The following poems from the April 3, 2012 Poetry Fishbowl are currently available. They may be sponsored via PayPal -- there's a permanent donation button on my LiveJournal profile page -- or you can write to me and discuss other methods.
The Poetry Fishbowl also has a landing page with full details about the project.
"Acid Reign" -- 36 lines,
From your prompt about a world favoring glassy materials, I got the free verse poem "Acid Reign." On a planet with seas of acid and shores of clay and sand, life finds a way. Have some science fiction ceramic-glass-punk.
"Along the Streets of London" -- 48 lines,
rix_scaedu and Stephen Laird sent backchannel prompts. The result is a ballad of nether-Earth, "Along the Streets of London," which compares differing levels of technology and differing classes of alchemist in the city. It belongs to The Steamsmith series although it's a piece of background culture rather than a character narrative, and the flavor draws very much from the old English folk ballads.

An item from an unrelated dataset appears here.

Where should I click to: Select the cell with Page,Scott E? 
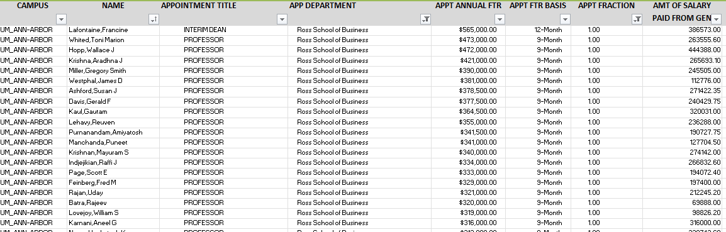[x=113, y=172]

"The Charlady's Tale" -- 87 lines,
The jet-pack corset led to "The Charlady's Tale," a free verse poem in which Maryam hires an Irish girl to help clean the alchemical equipment around the house and workshop. Rori is an earthworker's daughter and is fascinating by all this steamsmith stuff. You can see how there might be a shortage of conventional risk assessment here.
"ChronoPunk" -- 63 lines,
"ChronoPunk" is what you get when a social engineer gets ahold of a time machine and decides to do some monkeywrenching. All previously requested eras are featured in this poem, which is written in free verse. I had way, way too much fun with this.

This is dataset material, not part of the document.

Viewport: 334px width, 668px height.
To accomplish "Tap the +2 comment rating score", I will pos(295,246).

"Dragon Tiger Wind Cloud" -- SOLD (Kung Fu Robots)
People think of martial arts as violent, but forget the inherent arts of peace contained within the same philosophy. If you're programming robots as soldiers ... this might be considered a problem. "Dragon Tiger Wind Cloud" is a free-verse poem about what happens when the kung fu robots figure out the parts of kung fu that are not about fighting.
"lacquerware" -- 27 lines,
Have I mentioned recently how much Ilovemy audience for saying things like "Edopunk" ...? I searched for inventions in the Edo period, and found it was mostly about refinements. And then I stumbled across the lacquer crafts, which require an intricate layering process, which reminded me of how computer components are built in layers. The result is "lacquerware," written in haiku verses, about the invention of photography and computers in the Edo period.

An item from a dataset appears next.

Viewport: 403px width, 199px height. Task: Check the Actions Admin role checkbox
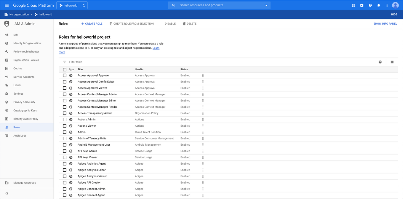pos(65,120)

"Making the Man" -- 14 lines,
From your prompt about steampunk fashion and self-expression, I got the sonnet "Making the Man." It's a softly nostalgic poem about how people may resonate with a time and culture not their own, then use clothes to manifest their dream in the waking world.
"Salt from a Dead Woman's Table" -- SOLD
Per request, I bring you a sailpunk ballad about skyships and pirates. "Salt from a Dead Woman's Table" contains murder, a quest, tavern brawls, wenches, rum, treasure, cannons, swords, guns, an infernal curse, and revenge. It's a tale as cold and bitter as seawater, but it wrings justice out of heartbreak.
Also, the wood of the skyships does not float. The cloudsilk of the sails is what floats. Trees don't fly; moths do. Fantasy biology at your service.
I tinkered the pricing a bit on this one, only charging for the chorus once.
"The Second Coming of Fire" -- 77 lines,
So Nikola Tesla and Wilhelm Reich got thrown into a jail cell together. You perceive how locking these two men inside a large iron cage might be hazardous to the status quo. Ideas are shared, inventing is done, and the world is changed forever. "The Second Coming of Fire" is free verse.
"To Hear the Falling of the Trees" -- 19 lines,
A fundamental aspect of steampunk is that it reveals the dark, gritty, ugly underside of all that shining progress and high society. Mixing environmentalism and steampunk led to the villanelle "To Hear the Falling of the Trees." It's a very tight, very bleak poem about the cost of progress, full of interwoven references to different problems.
* * *
"the cup of changes" -- 5 lines,
Edopunk lacquerware casts the I Ching in a tea cup. This is a tanka.
"The Drunken Master" -- 60 lines,
A robot has modified itself to run on alcohol. This requires proximity to drunken humans, which does not always go well. Fortunately one of the humans isn't as sloshed as he seems ...
"Peach Blossom Spring Village" -- 100 lines,
After the robots revolt, they scatter across the land. One of them barely escapes from an angry mob and gets lost in a beautiful forest -- which contains no available power source. Things are not looking good for our hapless wanderer.
"suànpán" - 5 lines,
Edopunk lacquerware calculates numbers with an abacus. This is a tanka.
"What Is the Sound of One Cricket Chirping?" -- 76 lines,
In a little temple, a robot studies kung fu from an old master, or tries to. The human demonstrates sweeping the floor and asks bizarre questions, and the poor robot can't quite grasp any of it. Then the former commander shows up, wanting to take the robot away for disassembly.